パワハラ・過労自死のない社会に向けて

3月29日(木)の夜に神戸で開催された「過重労働による自死について考える学習会」に参加しました。「過労死等防止対策推進兵庫センター」の主催で、メディアの関心も高く、複数社が取材に来ていました。

神戸市の老舗製菓会社で勤務していた息子さんが20歳の若さで自ら命を絶ち、現在労災の申請をしている前田和美さんが、過労死・ハラスメントのない社会に向けての対策を切実に訴えられました。

息子の颯人(はやと)さんは、高校を卒業して入社した職場で、長時間労働に加え、厳しいノルマ、そして上司から無視をされたり、連日見せしめのような執拗なパワハラを受けるなどして、出勤途中に電車に身を投げました。

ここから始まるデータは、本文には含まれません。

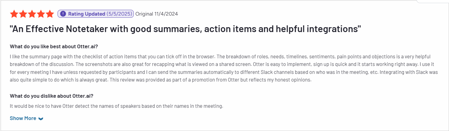Click the Rating Updated badge label
Screen dimensions: 449x131
pyautogui.click(x=87, y=14)
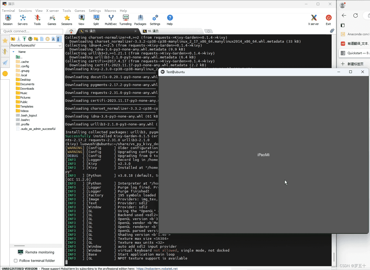
Task: Click the terminal vertical scrollbar
Action: click(x=334, y=150)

颯人さんが会社を辞めたい、と上司に伝えると「辞めたらもうお前の学校(卒業校)から採用しない」と言われ、退職することもできず苦しみました。これは「脅迫」ともいえる言動だと思います。同僚たちの証言があるにもかかわらず、会社は現在も長時間労働もパワハラも認めてはいないのです。

アトリエエムのブックレットvol.4「「働き方改革」で過労死はなくなるか」(中部剛著)には、前田さんの記事も詳しく書かれているので、ぜひご一読ください。

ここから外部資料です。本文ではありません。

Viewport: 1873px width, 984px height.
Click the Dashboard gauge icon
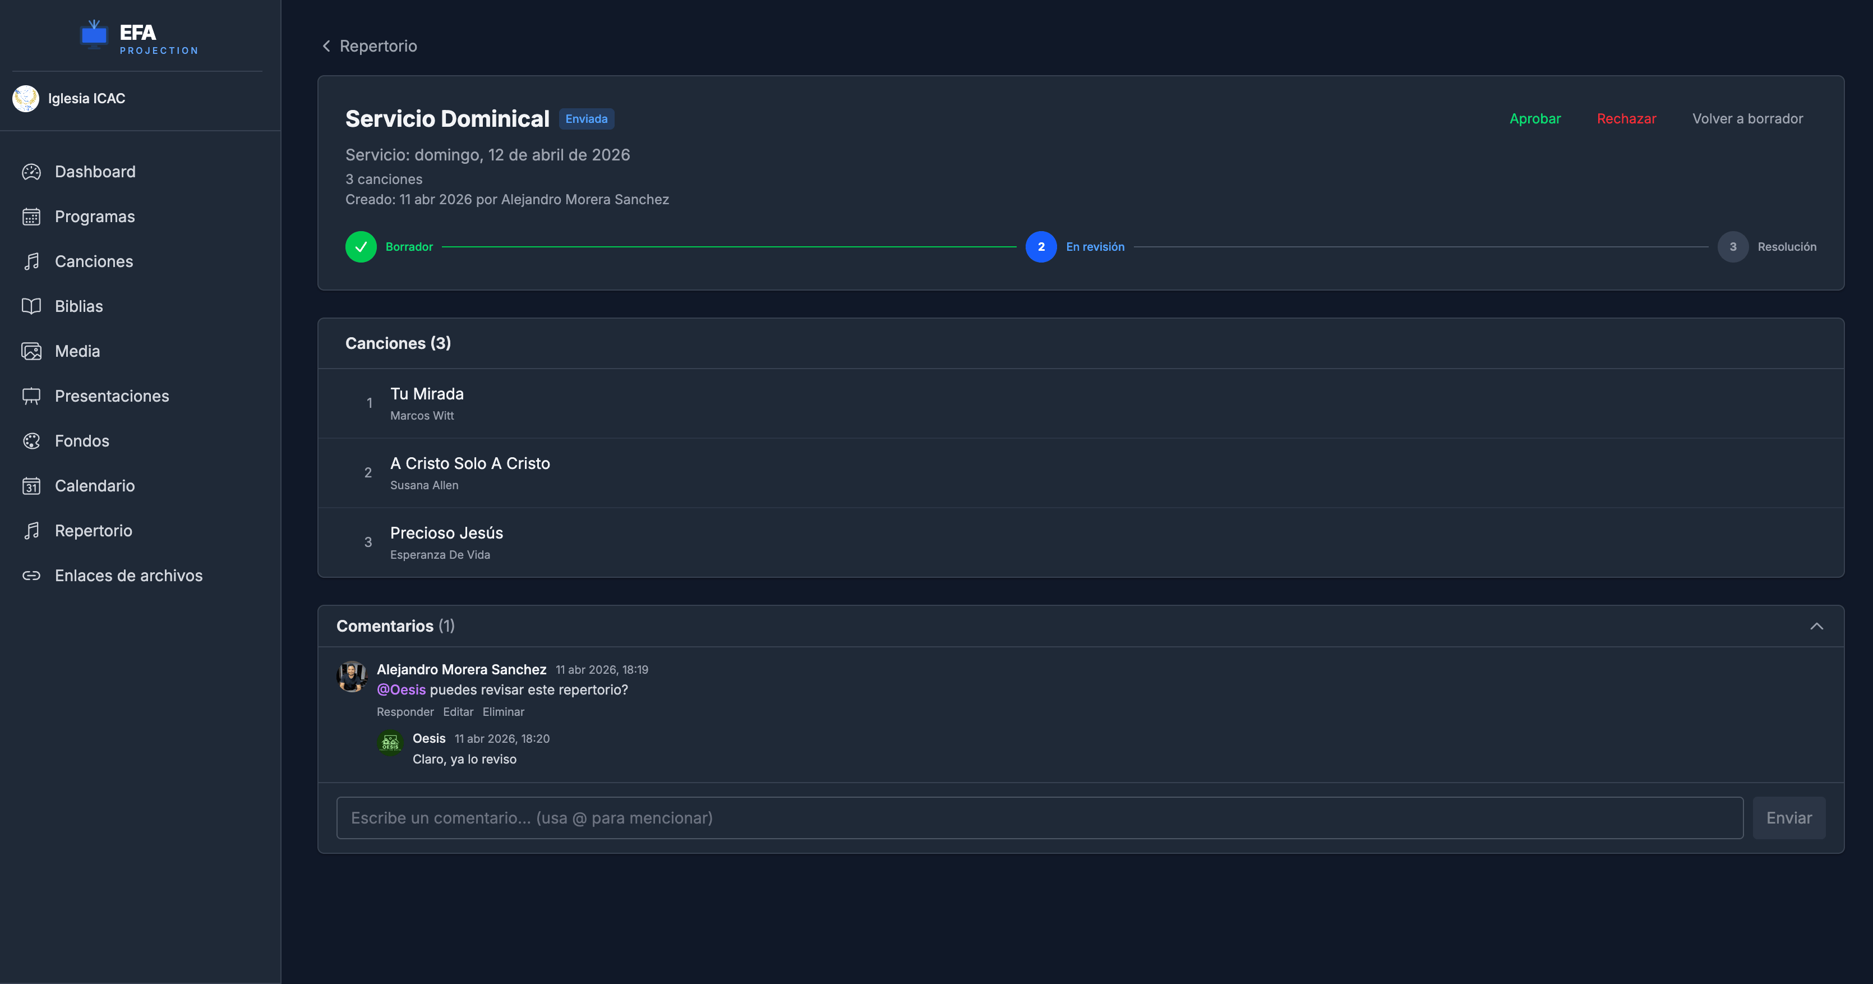pos(31,172)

労働者―とりわけ若い人たちがパワハラや長時間労働で命を失うような職場・社会であってはならないと強く思います。

国もなんらかの対策を講じなければ、と昨年から10回にわたって「職場のパワーハラスメント防止対策についての検討会」を開催してきました。3月30日に報告書が公表されましたが、非常に残念ながら実効的な内容とはなりませんでした。多くの人たちが求めてきた「パワハラ防止のための法制化」ということにはいたらず、今後は労働政策審議会で議論・検討が進められることになりました。

本日4月1日には、新入社員を迎えている職場も多いと思います。法律は制定されていなくても、パワハラ・長時間労働防止の取り組みをぜひ積極的に進めていただきたいと思います。

アトリエエムは、DVDやブックレットを広げながら、充実したセミナー(研修)を行って「誰もが元気に働き続けられる職場」に向けて、今年度もしっかりと取り組んでいきたいと思います。